Sometimes a video goes viral for all the wrong reasons. Maybe it was intended for a smaller audience. Maybe it's embarrassing to someone, like the infamous Star Wars Kid clip. And sometimes a video goes viral because the audience thinks it's bad while trying to be good.
The University of Georgia put up a YouTube video earlier this week for incoming freshmen, called Party in the UGA—that's an interesting choice for a title since Georgia was just named the top party school in the country. The song is a parody of the Miley Cyrus hit song, Party in the USA.
The main goal of the video appears to be highlighting some of the best things about the university, at least from the school's perspective. There's some talk about the meal plan… the football team… rival school Georgia Tech… the campus bell… and so on.
Unfortunately, the video was not considered to be well-made by the bulk of its initial viewers. The Huffington Post even called it "cringe-worthy." Ouch.
And maybe it's a bit cornball. Perhaps the stars of the video aren't studio-quality singers. Okay, I'll admit it… it's not a great video. But I don't think it's as bad as everyone's making it out to be. Maybe I'm just an old softy, but it's hard for me to bash a group that's at least trying to embrace online video as a means of reaching out to their customers (in this case, incoming students).
When compared to the viral video efforts of BYU, though, it doesn't look nearly as polished. Take a look:
Apparently they pulled the video, either out of embarrassment or to help stem the unwanted negative attention it was bringing. But, as you might know, the video is not gone. Someone ripped it and re-posted to YouTube (that's actually the version Huffington Post embedded when they wrote about it), and now it's getting hot in the viral world—up over 100,000 just in three days.

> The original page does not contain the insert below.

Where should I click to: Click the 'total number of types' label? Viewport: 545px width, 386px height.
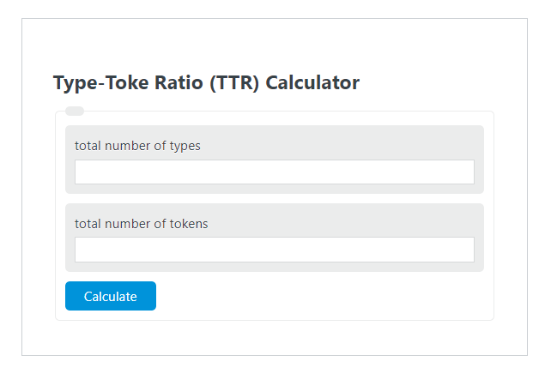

As badly as I feel for anyone involved in this video's production who might wish to avoid the attention at this point, this is another fantastic example of viral gone wrong—when you go viral for the wrong reasons… or at a time when you don't want to. So I have a few informal rules about online video for you:
- Anything you post online can go viral. Anything. I don't care if it's behind a pay wall, because someone else with a membership could grab it and share it. I don't care if it's only sent out via email, because anyone can forward it to a friend. I don't care how much you trust your Facebook friends, one of them could always send your video to a person outside the social circle. It is a good rule of thumb to simply assume that your videos can be viewed by anyone.

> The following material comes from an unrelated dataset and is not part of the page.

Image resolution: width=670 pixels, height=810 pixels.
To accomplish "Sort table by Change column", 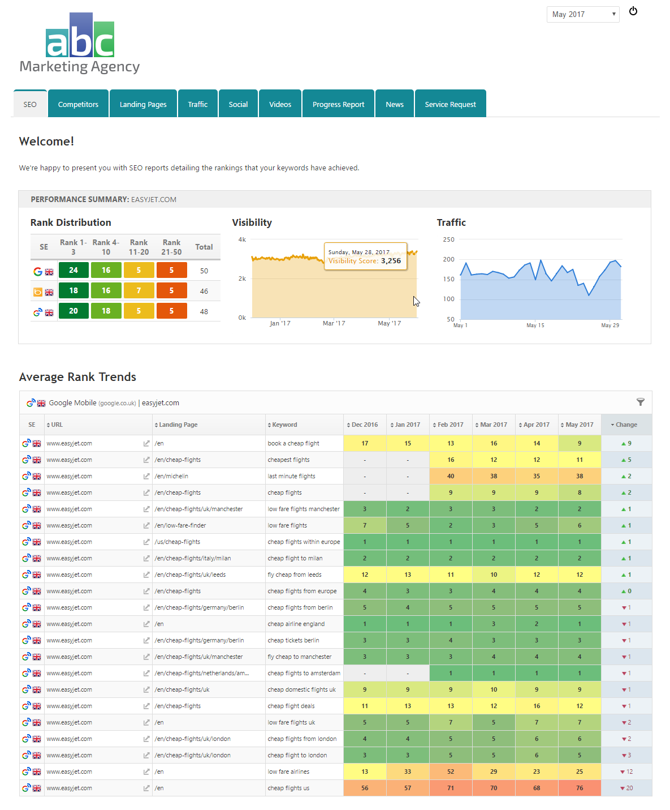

- Removing a video is not a guarantee that it's gone (this goes for any piece of online content, for that matter). Google indexes the web pretty quickly these days, and you'd be surprised what you can find in a Google cache of a page. Additionally, there are sites like the Way Back Machine, that attempt to archive the entire web on an ongoing basis. And lastly, you have users… who can right-click to save images, copy and paste your text, and rip your YouTube videos… at which point they are able to do anything they want with it.
- Even embarrassing viral videos can lead to positive publicity. There are many in the marketing world that still hold to the philosophy that any publicity is good publicity. And while that's certainly not 100% accurate, it is definitely true that some seemingly negative publicity can still have a positive effect on sales—or in this case, enrollments.Consider the award for being a top party school, mentioned above. On some level, the university has to hate that label, because it makes them look less committed to education than their rivals. On another level, though, it almost certainly increases their profile among prospective students, leading to higher enrollment numbers (which lead to profit). Even embarrassing viral success can have positive benefits… and that may well end up being the case here, since the University of Georgia is getting all kinds of free press this week.
In conclusion, do not post anything online that you want kept private. I cannot overstate this. Of course, in this case, they didn't initially want the video private—they started out wanting to share it. But once the public reaction turned sour, they tried to hit the ESC key, but it was too late. The above rules may seem obvious, even unnecessary to say, and yet this video is living proof that a lot of people still don't quite understand how this viral Internet thing works.